UNIVERSITY OF CALIFORNIA LOS ANGELES
Mitochondrial DNA Quality Control and Neurodegeneration
Parkinson's disease & PD-related disorders
Mitochondrial DNA, Quality Control, Nerve Degeneration, mitochondrial DNA mutation, PINK1 gene
DESCRIPTION (provided by applicant): Neurodegenerative disorders affect more than 50% of the population over the age of 80, and no treatment can halt the progression of the disease. The strongest risk factor for most, if not all, neurodegenerative disorders are aging. Accumulation of mitochondrial DNA (mtDNA) mutations is seen during human aging and leads to cellular dysfunction and death. Thus strategies that reduce the mtDNA load and improve mitochondrial DNA quality are likely to delay aging and reduce the age-related pathologies of neurodegenerative diseases. We have generated a unique tool in living Drosophila melanogaster that contains engineered mtDNA mutations. We aim to use these flies to carry out genome-wide genetic screens to identify those genes, when mutated, lead to suppression or enhancement of the mitochondrial quality control.
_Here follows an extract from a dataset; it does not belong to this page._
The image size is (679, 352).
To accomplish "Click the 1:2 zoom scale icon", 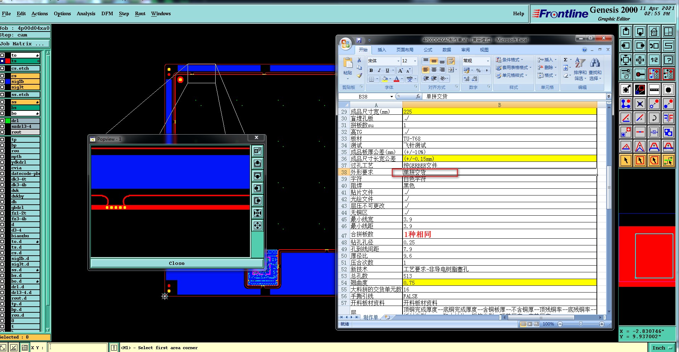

PUBLIC HEALTH RELEVANCE: The central focus of this proposal explores how to fill a knowledge gap – to identify molecular mechanisms of mitochondrial DNA quality control and age-dependent neurodegeneration. The identification of these mechanisms will allow us to develop effective drug targets for delaying aging and age-dependent cellular dysfunction in neurons. This will improve our understanding of Parkinson’s disease, and may provide important insight into aging and other neurodegenerative disorders including Alzheimer’s disease.